» **REQUIRED ACTION**
Print the listing below in full. Alter nothing.

» **EXCERPTED RECORDS**
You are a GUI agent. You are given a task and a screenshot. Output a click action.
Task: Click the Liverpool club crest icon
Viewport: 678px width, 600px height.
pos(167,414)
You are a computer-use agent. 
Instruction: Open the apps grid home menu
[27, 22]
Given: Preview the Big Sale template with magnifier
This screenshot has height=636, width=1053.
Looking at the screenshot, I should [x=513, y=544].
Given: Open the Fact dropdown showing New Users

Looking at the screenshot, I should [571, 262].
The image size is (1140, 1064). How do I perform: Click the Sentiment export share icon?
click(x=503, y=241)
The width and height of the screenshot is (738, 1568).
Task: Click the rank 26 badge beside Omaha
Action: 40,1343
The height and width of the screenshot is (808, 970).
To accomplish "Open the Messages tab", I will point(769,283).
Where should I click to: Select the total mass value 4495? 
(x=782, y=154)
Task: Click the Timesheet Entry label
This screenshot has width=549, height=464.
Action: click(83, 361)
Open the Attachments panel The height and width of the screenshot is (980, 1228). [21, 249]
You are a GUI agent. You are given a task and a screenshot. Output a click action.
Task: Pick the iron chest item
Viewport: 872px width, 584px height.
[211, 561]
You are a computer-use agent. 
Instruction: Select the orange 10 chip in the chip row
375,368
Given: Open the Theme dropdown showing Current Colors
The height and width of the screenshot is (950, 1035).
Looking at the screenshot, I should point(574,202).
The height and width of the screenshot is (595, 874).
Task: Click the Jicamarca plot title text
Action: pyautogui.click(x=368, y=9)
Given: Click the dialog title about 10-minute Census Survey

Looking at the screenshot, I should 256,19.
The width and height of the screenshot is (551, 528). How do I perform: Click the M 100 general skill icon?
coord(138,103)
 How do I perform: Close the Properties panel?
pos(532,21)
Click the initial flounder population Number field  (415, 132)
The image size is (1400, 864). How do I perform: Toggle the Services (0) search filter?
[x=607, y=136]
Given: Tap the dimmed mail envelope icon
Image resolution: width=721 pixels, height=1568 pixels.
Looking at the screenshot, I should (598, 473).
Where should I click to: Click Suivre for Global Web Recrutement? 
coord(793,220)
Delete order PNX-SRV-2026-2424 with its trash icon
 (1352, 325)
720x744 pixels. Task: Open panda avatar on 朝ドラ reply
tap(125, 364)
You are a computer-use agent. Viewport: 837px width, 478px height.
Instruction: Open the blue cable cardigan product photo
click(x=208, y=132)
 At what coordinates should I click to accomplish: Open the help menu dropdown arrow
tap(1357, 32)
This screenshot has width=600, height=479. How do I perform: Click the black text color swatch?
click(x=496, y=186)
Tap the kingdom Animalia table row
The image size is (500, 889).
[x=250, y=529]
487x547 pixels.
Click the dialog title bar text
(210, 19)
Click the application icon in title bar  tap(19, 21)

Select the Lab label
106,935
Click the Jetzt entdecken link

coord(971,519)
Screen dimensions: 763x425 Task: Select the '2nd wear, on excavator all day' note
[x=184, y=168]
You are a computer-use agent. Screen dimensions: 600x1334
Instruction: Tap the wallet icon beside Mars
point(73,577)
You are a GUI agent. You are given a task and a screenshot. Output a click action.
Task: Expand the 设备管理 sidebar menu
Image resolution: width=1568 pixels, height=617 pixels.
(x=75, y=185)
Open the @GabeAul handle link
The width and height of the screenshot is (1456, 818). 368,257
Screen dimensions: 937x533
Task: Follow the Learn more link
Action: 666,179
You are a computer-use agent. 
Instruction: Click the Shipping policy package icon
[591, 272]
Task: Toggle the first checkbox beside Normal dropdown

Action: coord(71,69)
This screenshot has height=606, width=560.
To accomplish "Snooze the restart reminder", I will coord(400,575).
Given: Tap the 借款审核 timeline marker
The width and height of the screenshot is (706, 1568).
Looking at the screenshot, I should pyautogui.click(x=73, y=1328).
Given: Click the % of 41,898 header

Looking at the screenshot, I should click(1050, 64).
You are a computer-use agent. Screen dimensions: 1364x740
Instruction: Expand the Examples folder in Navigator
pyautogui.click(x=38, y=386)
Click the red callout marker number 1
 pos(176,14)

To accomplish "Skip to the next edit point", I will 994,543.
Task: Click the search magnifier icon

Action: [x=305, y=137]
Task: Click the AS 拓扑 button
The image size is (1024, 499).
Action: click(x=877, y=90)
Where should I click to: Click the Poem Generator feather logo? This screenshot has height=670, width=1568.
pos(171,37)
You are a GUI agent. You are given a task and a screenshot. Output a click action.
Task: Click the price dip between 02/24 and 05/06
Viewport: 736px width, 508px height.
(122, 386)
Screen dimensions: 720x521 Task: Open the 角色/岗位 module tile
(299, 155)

» **EXERCISE RESPONSE**
You are a GUI agent. You are given a task and a screenshot. Output a click action.
Task: Click the Liverpool club crest icon
Viewport: 678px width, 600px height.
pos(167,414)
You are a computer-use agent. 
Instruction: Open the apps grid home menu
[27, 22]
Given: Preview the Big Sale template with magnifier
This screenshot has height=636, width=1053.
Looking at the screenshot, I should [x=513, y=544].
Given: Open the Fact dropdown showing New Users

Looking at the screenshot, I should [571, 262].
The image size is (1140, 1064). How do I perform: Click the Sentiment export share icon?
click(x=503, y=241)
The width and height of the screenshot is (738, 1568).
Task: Click the rank 26 badge beside Omaha
Action: 40,1343
The height and width of the screenshot is (808, 970).
To accomplish "Open the Messages tab", I will point(769,283).
Where should I click to: Select the total mass value 4495? 
(x=782, y=154)
Task: Click the Timesheet Entry label
This screenshot has width=549, height=464.
Action: click(83, 361)
Open the Attachments panel The height and width of the screenshot is (980, 1228). [21, 249]
You are a GUI agent. You are given a task and a screenshot. Output a click action.
Task: Pick the iron chest item
Viewport: 872px width, 584px height.
[211, 561]
You are a computer-use agent. 
Instruction: Select the orange 10 chip in the chip row
375,368
Given: Open the Theme dropdown showing Current Colors
The height and width of the screenshot is (950, 1035).
Looking at the screenshot, I should point(574,202).
The height and width of the screenshot is (595, 874).
Task: Click the Jicamarca plot title text
Action: pyautogui.click(x=368, y=9)
Given: Click the dialog title about 10-minute Census Survey

Looking at the screenshot, I should 256,19.
The width and height of the screenshot is (551, 528). How do I perform: Click the M 100 general skill icon?
coord(138,103)
 How do I perform: Close the Properties panel?
pos(532,21)
Click the initial flounder population Number field  (415, 132)
The image size is (1400, 864). How do I perform: Toggle the Services (0) search filter?
[x=607, y=136]
Given: Tap the dimmed mail envelope icon
Image resolution: width=721 pixels, height=1568 pixels.
Looking at the screenshot, I should (598, 473).
Where should I click to: Click Suivre for Global Web Recrutement? 
coord(793,220)
Delete order PNX-SRV-2026-2424 with its trash icon
 (1352, 325)
720x744 pixels. Task: Open panda avatar on 朝ドラ reply
tap(125, 364)
You are a computer-use agent. Viewport: 837px width, 478px height.
Instruction: Open the blue cable cardigan product photo
click(x=208, y=132)
 At what coordinates should I click to accomplish: Open the help menu dropdown arrow
tap(1357, 32)
This screenshot has width=600, height=479. How do I perform: Click the black text color swatch?
click(x=496, y=186)
Tap the kingdom Animalia table row
The image size is (500, 889).
[x=250, y=529]
487x547 pixels.
Click the dialog title bar text
(210, 19)
Click the application icon in title bar  tap(19, 21)

Select the Lab label
106,935
Click the Jetzt entdecken link

coord(971,519)
Screen dimensions: 763x425 Task: Select the '2nd wear, on excavator all day' note
[x=184, y=168]
You are a computer-use agent. Screen dimensions: 600x1334
Instruction: Tap the wallet icon beside Mars
point(73,577)
You are a GUI agent. You are given a task and a screenshot. Output a click action.
Task: Expand the 设备管理 sidebar menu
Image resolution: width=1568 pixels, height=617 pixels.
(x=75, y=185)
Open the @GabeAul handle link
The width and height of the screenshot is (1456, 818). 368,257
Screen dimensions: 937x533
Task: Follow the Learn more link
Action: 666,179
You are a computer-use agent. 
Instruction: Click the Shipping policy package icon
[591, 272]
Task: Toggle the first checkbox beside Normal dropdown

Action: coord(71,69)
This screenshot has height=606, width=560.
To accomplish "Snooze the restart reminder", I will coord(400,575).
Given: Tap the 借款审核 timeline marker
The width and height of the screenshot is (706, 1568).
Looking at the screenshot, I should pyautogui.click(x=73, y=1328).
Given: Click the % of 41,898 header

Looking at the screenshot, I should click(1050, 64).
You are a computer-use agent. Screen dimensions: 1364x740
Instruction: Expand the Examples folder in Navigator
pyautogui.click(x=38, y=386)
Click the red callout marker number 1
 pos(176,14)

To accomplish "Skip to the next edit point", I will 994,543.
Task: Click the search magnifier icon

Action: [x=305, y=137]
Task: Click the AS 拓扑 button
The image size is (1024, 499).
Action: click(x=877, y=90)
Where should I click to: Click the Poem Generator feather logo? This screenshot has height=670, width=1568.
pos(171,37)
You are a GUI agent. You are given a task and a screenshot. Output a click action.
Task: Click the price dip between 02/24 and 05/06
Viewport: 736px width, 508px height.
(122, 386)
Screen dimensions: 720x521 Task: Open the 角色/岗位 module tile
(299, 155)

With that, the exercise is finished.